AWS Big Data Blog

Configure a custom domain name for your Amazon MSK cluster enabled with IAM authentication

Most Amazon Managed Streaming for Apache Kafka (Amazon MSK) customers are simplifying and standardizing access control to Kafka resources using AWS Identity and Access Management (IAM) authentication. This adoption is also accelerated as Amazon MSK now supports IAM authentication in popular languages including Java, Python, Go, JavaScript, and .NET.

In the first part of Configure a custom domain name for your Amazon MSK cluster, we discussed about why custom domain names are important and provided details on how to configure a custom domain name in Amazon MSK when using SASL_SCRAM authentication. In this post, we discuss how to configure a custom domain name in Amazon MSK when using IAM authentication. We recommend you read the first part of this blog as it captures solution details implementation steps.

Solution overview

IAM authentication for Amazon MSK uses TLS to encrypt the Kafka protocol traffic between the client and Kafka broker. To use a custom domain name, the Kafka broker needs to present a server certificate that matches the custom domain name. To achieve this, this solution uses an Network Load Balancers (NLBs) with Amazon Certificate Manager to provide a custom certificate on behalf of the MSK brokers, and a Route 53 Private Hosted Zone to provide DNS for the custom domain name.
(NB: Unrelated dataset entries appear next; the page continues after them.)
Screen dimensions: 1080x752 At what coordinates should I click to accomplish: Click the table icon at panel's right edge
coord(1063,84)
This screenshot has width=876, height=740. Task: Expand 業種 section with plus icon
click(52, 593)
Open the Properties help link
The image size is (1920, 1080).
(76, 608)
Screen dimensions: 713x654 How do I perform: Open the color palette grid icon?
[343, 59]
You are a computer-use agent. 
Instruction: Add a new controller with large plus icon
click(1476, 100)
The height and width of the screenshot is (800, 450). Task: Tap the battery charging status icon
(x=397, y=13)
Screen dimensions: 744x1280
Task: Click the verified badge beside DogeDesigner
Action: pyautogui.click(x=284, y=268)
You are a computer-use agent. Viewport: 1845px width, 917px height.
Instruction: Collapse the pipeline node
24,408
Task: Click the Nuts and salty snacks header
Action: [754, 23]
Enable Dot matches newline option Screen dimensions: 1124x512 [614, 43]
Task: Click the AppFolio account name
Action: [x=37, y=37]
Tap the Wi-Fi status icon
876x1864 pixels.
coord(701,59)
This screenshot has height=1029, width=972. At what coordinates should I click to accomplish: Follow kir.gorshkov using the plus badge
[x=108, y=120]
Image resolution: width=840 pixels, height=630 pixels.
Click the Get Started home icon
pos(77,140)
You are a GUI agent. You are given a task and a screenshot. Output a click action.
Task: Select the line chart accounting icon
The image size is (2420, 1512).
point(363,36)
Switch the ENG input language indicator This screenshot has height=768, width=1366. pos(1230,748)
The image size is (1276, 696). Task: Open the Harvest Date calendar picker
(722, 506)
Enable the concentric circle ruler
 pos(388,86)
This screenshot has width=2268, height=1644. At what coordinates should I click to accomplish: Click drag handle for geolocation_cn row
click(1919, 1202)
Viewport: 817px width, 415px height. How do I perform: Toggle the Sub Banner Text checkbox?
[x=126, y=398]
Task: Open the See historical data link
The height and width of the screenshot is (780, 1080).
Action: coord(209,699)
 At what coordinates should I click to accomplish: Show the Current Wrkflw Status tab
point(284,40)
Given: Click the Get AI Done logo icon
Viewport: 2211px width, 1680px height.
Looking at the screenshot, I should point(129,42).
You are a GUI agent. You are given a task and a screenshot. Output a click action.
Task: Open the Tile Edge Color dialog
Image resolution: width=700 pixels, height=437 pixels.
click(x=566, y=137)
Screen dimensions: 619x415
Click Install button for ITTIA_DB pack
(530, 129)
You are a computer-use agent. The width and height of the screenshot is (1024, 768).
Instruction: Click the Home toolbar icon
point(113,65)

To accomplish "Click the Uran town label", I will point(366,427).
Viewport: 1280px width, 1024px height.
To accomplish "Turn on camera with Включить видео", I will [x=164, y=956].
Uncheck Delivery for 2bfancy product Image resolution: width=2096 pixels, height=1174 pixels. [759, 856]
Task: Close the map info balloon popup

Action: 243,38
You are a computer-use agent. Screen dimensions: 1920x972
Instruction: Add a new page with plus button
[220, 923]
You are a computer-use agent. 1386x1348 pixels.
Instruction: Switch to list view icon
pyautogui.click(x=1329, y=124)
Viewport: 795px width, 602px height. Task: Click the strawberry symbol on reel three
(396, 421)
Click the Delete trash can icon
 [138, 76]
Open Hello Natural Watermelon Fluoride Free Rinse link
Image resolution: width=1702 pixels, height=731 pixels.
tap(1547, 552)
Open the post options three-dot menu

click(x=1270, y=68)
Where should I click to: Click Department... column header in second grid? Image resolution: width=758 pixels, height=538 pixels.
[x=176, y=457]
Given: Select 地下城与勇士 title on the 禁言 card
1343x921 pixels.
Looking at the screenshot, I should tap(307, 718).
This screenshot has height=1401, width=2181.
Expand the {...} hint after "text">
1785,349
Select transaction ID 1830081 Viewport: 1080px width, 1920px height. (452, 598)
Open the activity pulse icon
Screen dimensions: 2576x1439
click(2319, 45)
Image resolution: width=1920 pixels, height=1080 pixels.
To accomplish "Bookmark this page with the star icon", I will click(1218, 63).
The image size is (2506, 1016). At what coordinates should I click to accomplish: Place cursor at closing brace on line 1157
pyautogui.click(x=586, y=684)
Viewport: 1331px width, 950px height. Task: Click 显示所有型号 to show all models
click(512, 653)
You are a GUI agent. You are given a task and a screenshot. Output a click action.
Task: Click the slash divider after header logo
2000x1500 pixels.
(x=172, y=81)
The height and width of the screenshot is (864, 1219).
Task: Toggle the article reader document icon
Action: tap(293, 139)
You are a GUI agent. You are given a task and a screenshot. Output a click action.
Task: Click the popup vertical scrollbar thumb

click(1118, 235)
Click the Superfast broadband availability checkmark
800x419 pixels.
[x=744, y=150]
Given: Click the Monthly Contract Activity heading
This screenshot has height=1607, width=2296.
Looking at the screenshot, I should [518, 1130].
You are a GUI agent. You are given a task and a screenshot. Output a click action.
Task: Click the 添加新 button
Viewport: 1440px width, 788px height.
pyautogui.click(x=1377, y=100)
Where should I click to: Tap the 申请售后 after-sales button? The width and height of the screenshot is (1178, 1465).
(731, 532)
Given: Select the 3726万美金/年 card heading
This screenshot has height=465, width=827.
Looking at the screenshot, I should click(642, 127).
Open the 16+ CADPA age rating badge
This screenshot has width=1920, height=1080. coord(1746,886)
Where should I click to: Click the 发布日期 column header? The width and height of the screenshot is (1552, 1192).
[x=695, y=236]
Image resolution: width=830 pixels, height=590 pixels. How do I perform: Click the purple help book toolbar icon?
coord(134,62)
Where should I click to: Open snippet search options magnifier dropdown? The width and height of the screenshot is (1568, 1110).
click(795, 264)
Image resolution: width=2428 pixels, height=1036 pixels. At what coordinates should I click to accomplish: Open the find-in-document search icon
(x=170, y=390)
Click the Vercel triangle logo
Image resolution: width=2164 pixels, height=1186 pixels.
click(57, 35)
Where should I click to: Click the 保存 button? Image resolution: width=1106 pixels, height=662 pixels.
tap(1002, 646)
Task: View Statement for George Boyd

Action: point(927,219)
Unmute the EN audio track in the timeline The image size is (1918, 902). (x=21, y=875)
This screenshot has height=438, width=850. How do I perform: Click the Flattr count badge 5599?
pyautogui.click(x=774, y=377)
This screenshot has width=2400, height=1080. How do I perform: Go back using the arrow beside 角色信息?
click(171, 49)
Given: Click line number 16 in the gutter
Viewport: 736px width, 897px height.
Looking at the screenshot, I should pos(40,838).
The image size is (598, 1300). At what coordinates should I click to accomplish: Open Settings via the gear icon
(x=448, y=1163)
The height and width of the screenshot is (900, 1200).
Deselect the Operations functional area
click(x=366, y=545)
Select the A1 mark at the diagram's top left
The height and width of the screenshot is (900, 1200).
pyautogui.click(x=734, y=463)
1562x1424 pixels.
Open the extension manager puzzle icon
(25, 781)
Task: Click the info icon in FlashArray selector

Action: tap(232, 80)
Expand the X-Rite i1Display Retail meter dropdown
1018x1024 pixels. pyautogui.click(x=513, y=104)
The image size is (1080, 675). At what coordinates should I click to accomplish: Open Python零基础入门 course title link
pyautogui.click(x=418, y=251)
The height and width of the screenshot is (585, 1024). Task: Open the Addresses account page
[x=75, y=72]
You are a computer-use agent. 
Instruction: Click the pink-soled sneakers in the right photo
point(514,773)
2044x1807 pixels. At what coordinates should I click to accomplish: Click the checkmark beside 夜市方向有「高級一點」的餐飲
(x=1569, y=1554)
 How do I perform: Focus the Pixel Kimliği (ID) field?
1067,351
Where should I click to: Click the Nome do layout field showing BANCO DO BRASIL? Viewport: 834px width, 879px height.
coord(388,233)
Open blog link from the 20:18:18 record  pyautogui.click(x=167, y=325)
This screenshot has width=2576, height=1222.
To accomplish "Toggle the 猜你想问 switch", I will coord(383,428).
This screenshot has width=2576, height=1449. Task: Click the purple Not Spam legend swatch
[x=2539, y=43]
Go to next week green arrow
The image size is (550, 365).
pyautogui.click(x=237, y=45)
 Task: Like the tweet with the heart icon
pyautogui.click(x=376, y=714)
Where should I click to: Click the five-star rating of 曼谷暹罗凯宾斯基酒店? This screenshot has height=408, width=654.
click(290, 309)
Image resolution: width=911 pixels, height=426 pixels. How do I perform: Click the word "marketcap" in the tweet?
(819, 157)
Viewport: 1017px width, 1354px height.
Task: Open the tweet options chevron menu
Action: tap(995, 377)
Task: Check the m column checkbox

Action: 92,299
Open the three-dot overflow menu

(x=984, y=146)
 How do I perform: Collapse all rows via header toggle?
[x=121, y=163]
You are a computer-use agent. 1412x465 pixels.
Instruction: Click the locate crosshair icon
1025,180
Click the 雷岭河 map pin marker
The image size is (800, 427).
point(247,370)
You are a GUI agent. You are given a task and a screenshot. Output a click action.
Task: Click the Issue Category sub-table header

The following diagram shows all components used by the solution.

Architecture showing configuration of custom domain name with Amazon MSK

Certificate management

For clients to perform TLS communication with the MSK cluster the cluster needs to provide a certificate with hostnames matching the custom domain name. This solution uses a certificate in AWS Certificate Manager (ACM) signed with a Private Certificate Authority (PCA) for TLS with the custom domain name. This solution uses a certificate with bootstrap.example.com as the Common Name (CN) so that the certificate is valid for the bootstrap address, and Subject Alternative Names (SANs) are set for all broker DNS names (such as b-1.example.com). Since this solution uses a private certificate authority, the CA chain must be imported into the client trust stores.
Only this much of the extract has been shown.